Text block:
########

Fall 2020 - HUM 340 D200

Great Cities in Their Time (4)

Constantinople/Istanbul

Class Number: 8150

Delivery Method: In Person

Overview

  • Course Times + Location:

    Sep 9 – Dec 8, 2020: Tue, Thu, 11:30 a.m.–12:20 p.m.
    Burnaby

  • Exam Times + Location:

    Dec 19, 2020
    Sat, 7:00–10:00 p.m.
    Burnaby

  • Prerequisites:

    45 units.

Description

CALENDAR DESCRIPTION:

An exploration of the cultural and intellectual accomplishments of a specific city that achieved prominence in a particular time period, and had substantial impact and influence on human civilization. Examines the political, social, religious, and cultural factors that help to explain a city's significance and investigates the achievements of its citizens. Students may repeat this course for further credit under a different topic. Breadth-Humanities.

COURSE DETAILS:



Great Cities in their Time (Constantinople/Istanbul)

In the twilight of the ancient world, less than a century before the sack of Rome by the Visigoths (410 CE), the Romans built a New Rome in the East (11 May 330 CE). They named it Constantinople after its founder, Constantine, the first emperor to adopt Christianity. The Queen of Cities, as it came to be known, was to become the capital of two powerful polities, Byzantium and the Ottoman empire.

This course looks at this new Roman capital from the perspective of the emperors and sultans that shaped it but also in relation to the people – rich and poor, men and women, clerics and lay, who walked its streets and, to this day, remain in its thrall. From the official adoption of Christianity by the Roman state early in the 4th century to 1453, when Mehmet the Conqueror turned Constantinople into the Ottoman capital and adopted the title of Augustus even as he became leader of a vast Muslim world, we ask: How do “capitals” function within the states they help manage? How do their monuments “speak” to subjects and to posterity? How are urban history and landscapes turned into “texts” that evoke “pasts” out of which new identities are forged? How does one city come to be associated with larger states, which it inexorably marks with its economic and cultural power. As we investigate these questions, we will also learn how to handle the different kinds of sources that have survived. Most sessions will combine literary sources, archaeology, art history, and modern scholarship. We will focus on the development of critical skills for analyzing sources and of informed imagination for what our sources do not tell us.

########

Given information:
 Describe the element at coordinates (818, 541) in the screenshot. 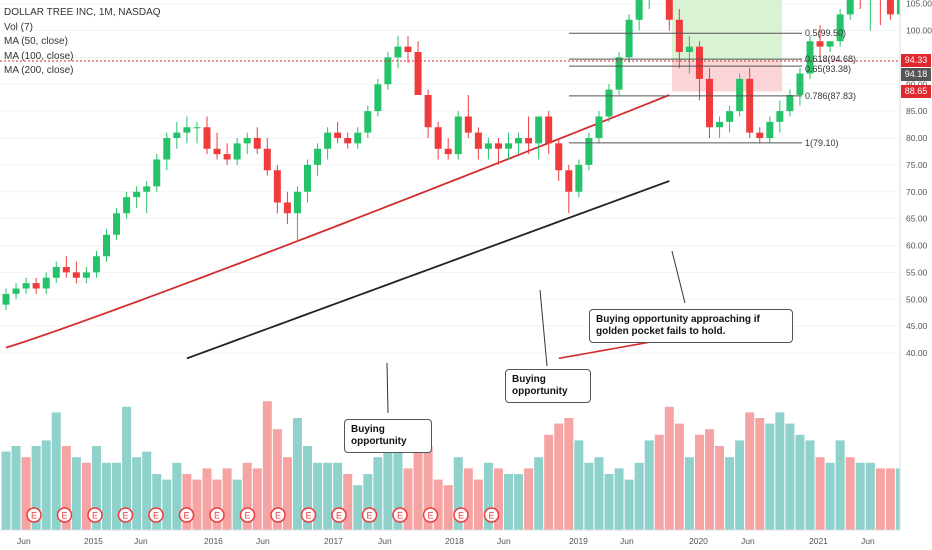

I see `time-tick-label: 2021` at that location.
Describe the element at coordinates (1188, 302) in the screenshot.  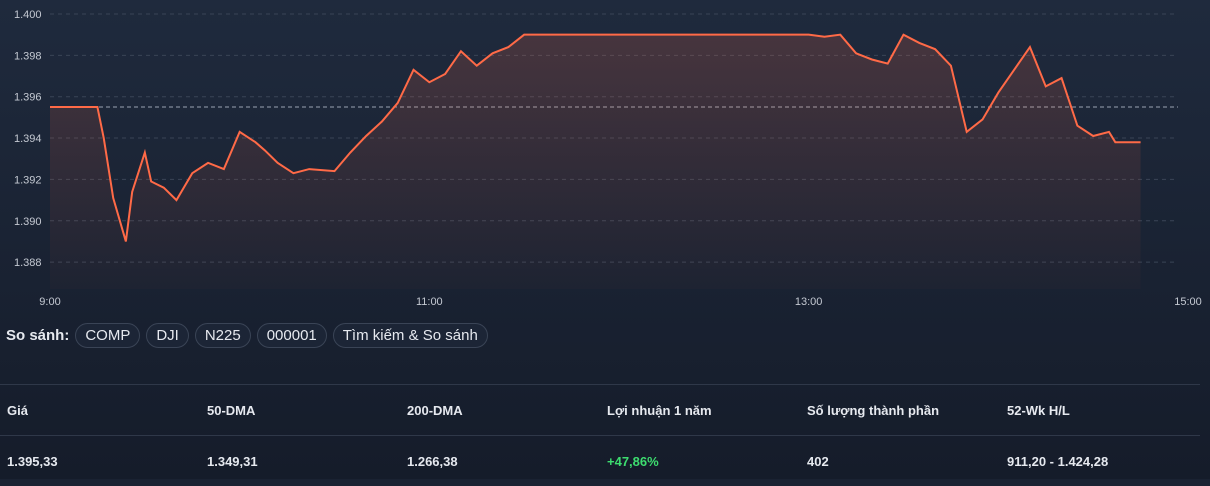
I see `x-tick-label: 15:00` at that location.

########

Tasks:
(a) According to the course description, on what date did the Romans build a New Rome in the East?
(b) Please retype the course description from "An exploration of" up to and including "different topic. Breadth-Humanities.".
The material has no connection to the course description.

Your written answers:
(a) 11 May 330 CE

(b)
An exploration of the cultural and intellectual accomplishments of a specific city that achieved prominence in a particular time period, and had substantial impact and influence on human civilization. Examines the political, social, religious, and cultural factors that help to explain a city's significance and investigates the achievements of its citizens. Students may repeat this course for further credit under a different topic. Breadth-Humanities.